George levantó la mirada hacia el barón y, con un esfuerzo tremendo, habló en un tono apenas audible.
—G-George Carter, señor. Escuela de Escribanos, señor.
Martin, siempre un purista de las normas de conducta, tomó aire para reprenderle por lo truncado de su discurso. Antes de que pudiera hacerlo, y para el evidente alivio de todos, el barón intervino.
—Muy bien, Martin. Déjalo —Martin se mostró un poco ofendido aunque se sosegó. El barón miró a Nigel, su primer escribano y oficial en temas legales, con una ceja levantada a modo de interrogante.

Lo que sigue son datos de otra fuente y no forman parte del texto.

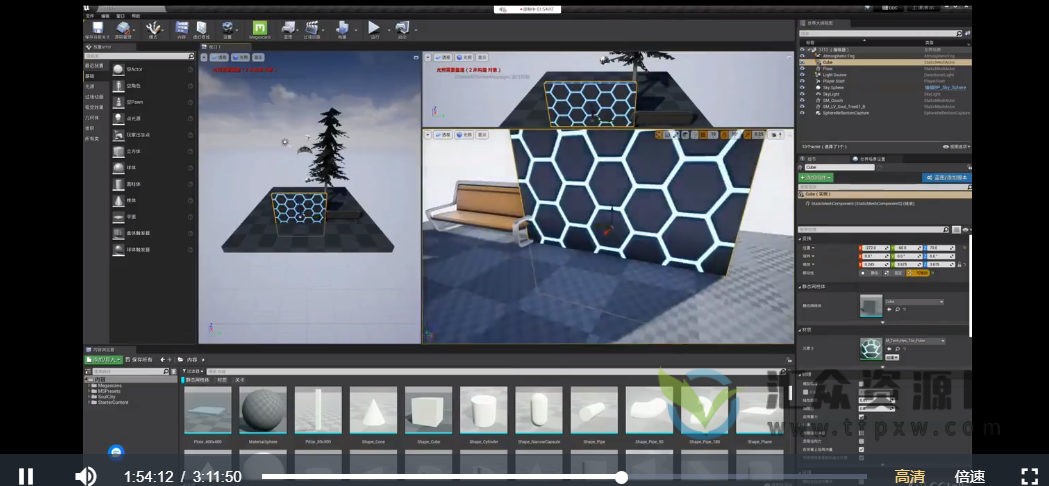Select the Sphere shape in Place Actors
Screen dimensions: 1049x486
(119, 167)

—Aceptable, mi señor —dijo Nigel, y añadió—: He visto alguno de los trabajos de George y lo cierto es que tiene un don para la caligrafía.
El barón pareció dudar.
—Si bien no es el más contundente de los oradores, ¿no, maestro escribano? Eso podría ser un problema si alguna vez tiene que ofrecer consejo legal en el futuro.
Nigel minimizó la objeción.
—Le prometo, mi señor, que con el entrenamiento apropiado ese tipo de cosas no representa ningún problema. Ningún problema en absoluto, mi señor.
El maestro escribano juntó las manos en el interior de las anchas mangas de la túnica que vestía, similar al hábito de un monje, mientras se metía entusiasmado en su terreno.
—Recuerdo a un chico que se unió a nosotros hará unos siete años, bastante parecido al muchacho que tenemos aquí, de hecho. Tenía esa misma costumbre de hablarle al cuello de su camisa, pero enseguida le enseñamos a superarlo. Algunos de nuestros más renuentes oradores han llegado a desarrollar una elocuencia absoluta, mi señor, elocuencia absoluta.
El barón inspiró para hacer un comentario, pero Nigel continuó con su discurso.
—Le puede llegar a sorprender incluso oír que, cuando era un muchacho, yo mismo sufrí el tartamudeo nervioso más terrible. Absolutamente terrible, mi señor. Apenas si podía decir dos palabras seguidas.
—Lo cual veo que ya no es un problema —consiguió terciar con sequedad el barón, y Nigel sonrió aceptándolo.
Le hizo una reverencia.
—Exactamente, mi señor. Pronto ayudaremos al joven George a superar su timidez. Nada como la agitación y el jaleo de la Escuela de Escribanos para eso. Absolutamente.